The film does have flaws; the biggest: Serkis’ Ulysses Klaue is absolutely AWFUL. Goofy, not intimidating in the slightest, and spewing classic-Disney/Marvel quippy one-liners like “check out my mixtape” and singing “What is Love?” evoke juvenile-pandering cringes that near-eviscerate the plausibility of taking the film seriously as an art piece. At least his shenanigans are sequestered in the first act as the only lame comedy in the entire film and just an appetizer to the main course of Jordan’s purely evil and intimidating reverse-Black Panther, so it’s still a passable gripe. The CGI in the train-set finale battle with Killmonger looks unfinished and a bit PS2-ish, a plot hole present in how T’Challa survived a 50+ meter waterfall drop untouched when gravity is.. well, gravity, and Letitia Wright’s Shuri is slightly-vexatious in parts with smart-alecky lines like ‘Uh, another white boy to fix‘ and responses like “Is this Wakanda?” “No, it’s Kansas!” – pointless reaction-evocation and condescension (and I’m not even white).

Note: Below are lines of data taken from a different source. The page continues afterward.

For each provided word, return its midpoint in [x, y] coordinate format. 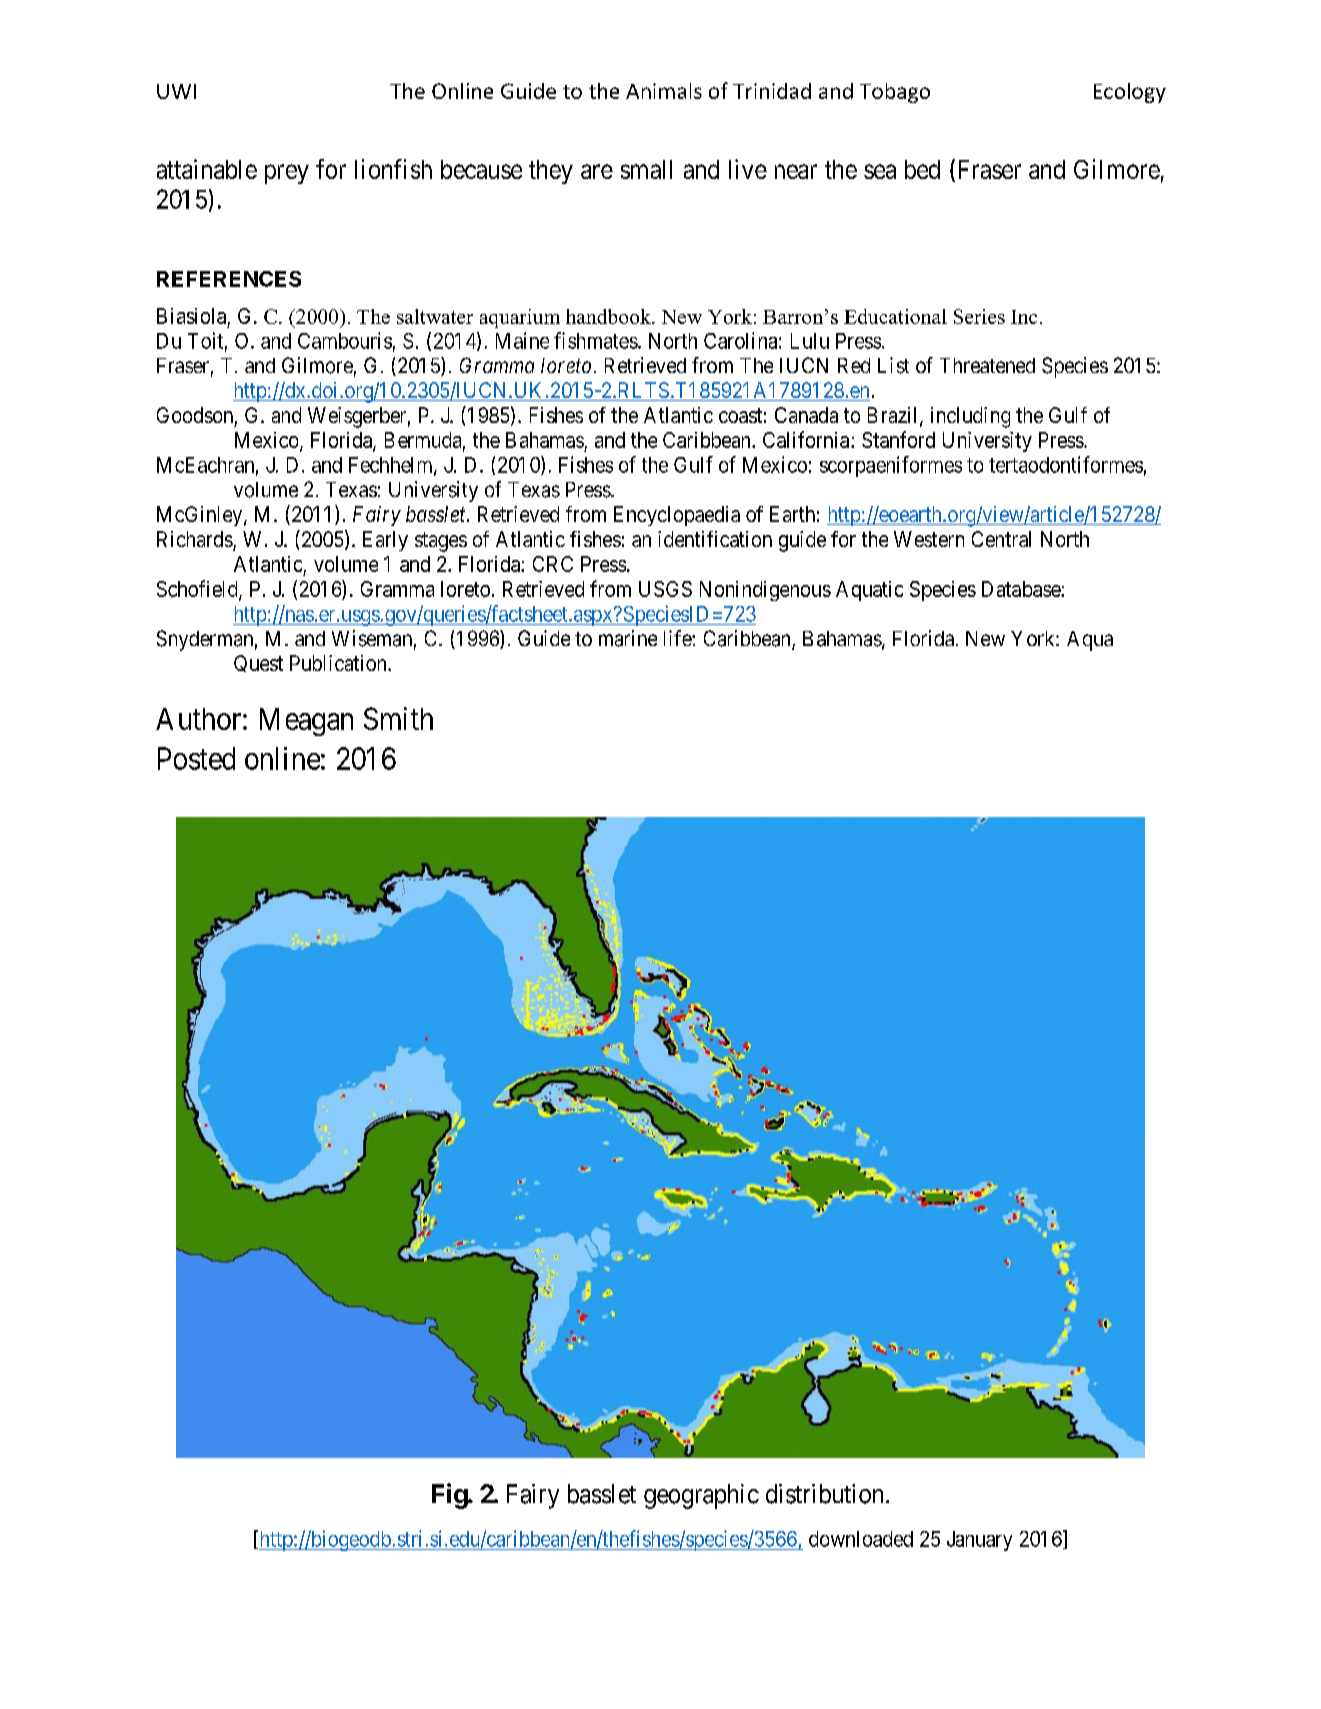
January [979, 1541]
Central [1001, 539]
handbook [609, 316]
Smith [398, 718]
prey [287, 174]
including [970, 417]
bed [922, 169]
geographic [701, 1496]
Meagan [306, 722]
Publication [339, 663]
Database [1022, 589]
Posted [196, 758]
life [678, 638]
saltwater [435, 316]
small [646, 169]
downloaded [861, 1539]
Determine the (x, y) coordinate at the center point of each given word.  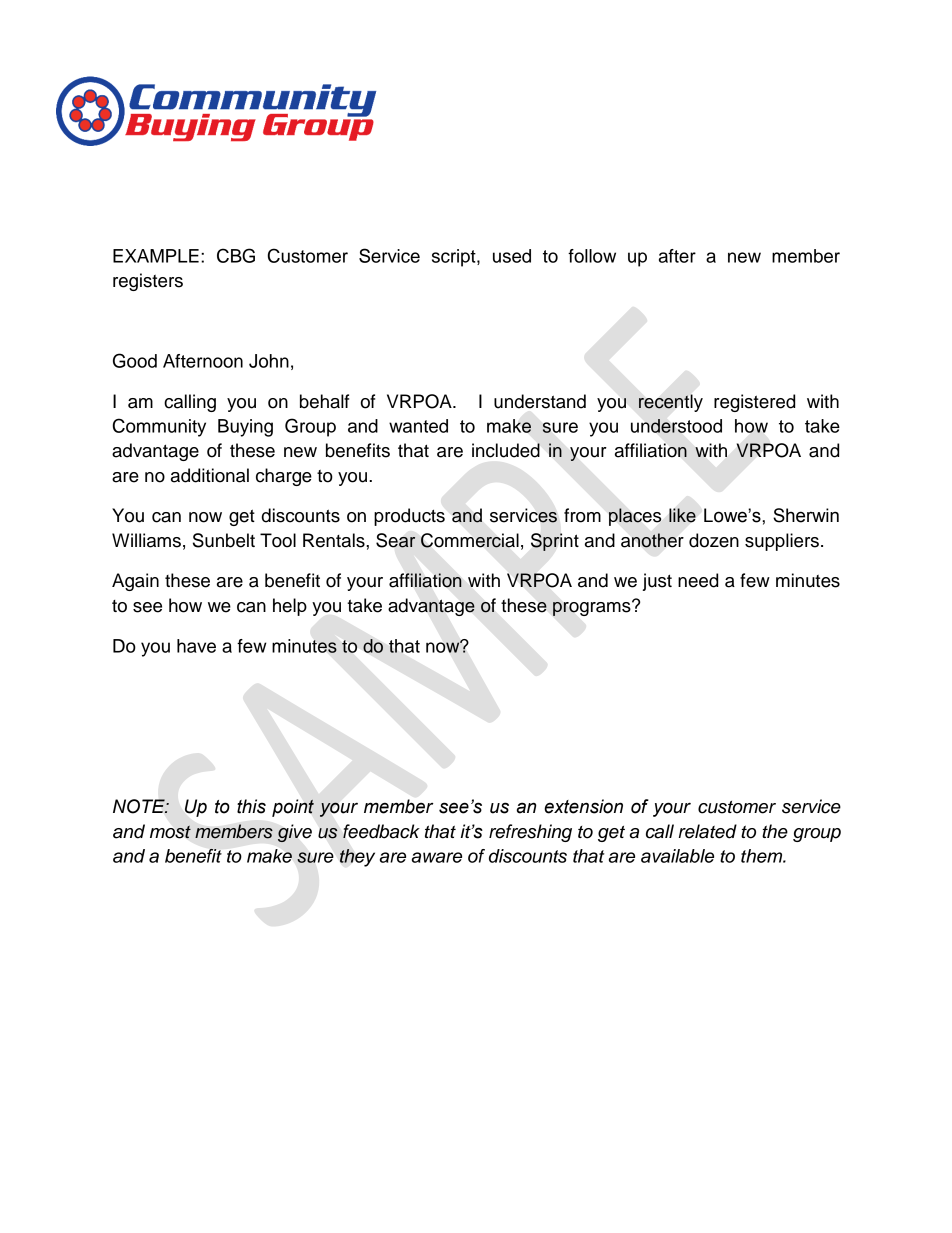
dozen (714, 540)
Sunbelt (224, 540)
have (196, 646)
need (698, 580)
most (170, 832)
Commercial (470, 540)
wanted (418, 426)
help (290, 607)
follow (592, 256)
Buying (245, 428)
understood (676, 426)
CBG (236, 255)
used (512, 256)
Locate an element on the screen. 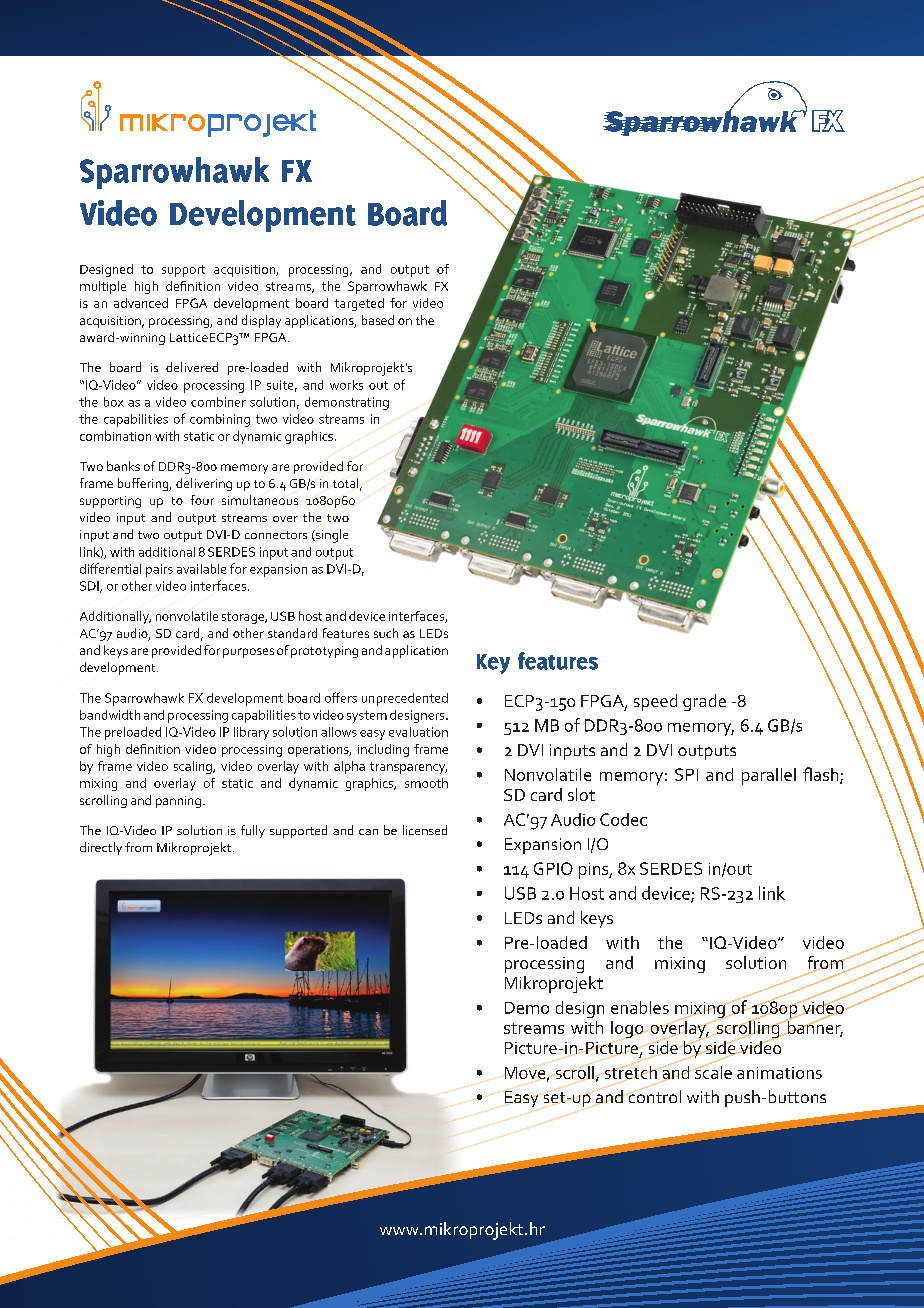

A Milestone In MCU & Blockbusters

A Triumph Of African Heritage Celebration & Superheroicism With Power To Revolutionize Hollywood

Photograph Courtesy Of: Marvel Studios

Overall, Black Panther is an absolute triumph and deserves its praise and all the social-fueled hype surrounding its release. This film, like DC’s Wonder Woman did back in 2017 for women, has the power to revolutionize the movie industry and bring representation and the power of filmic storytelling to a whole new group and color of people. The film feels simultaneously old and new-school, a talented prospect by director Ryan Coogler – packed with strong action scenes, an unforgettable villain, a majesty paean to black cultural artistry, and career performance by its T’Challa protagonist. Culturally-authentic, powerfully anchored by Chadwick Boseman’s royalty presence, fluid in action sequences, afrofuturistic, & featuring one of the most compelling villains of the MCU by MBJ’s Killmonger, Black Panther is a strong CBM & groundbreaking milestone for cinematic representation. Wakanda Forever.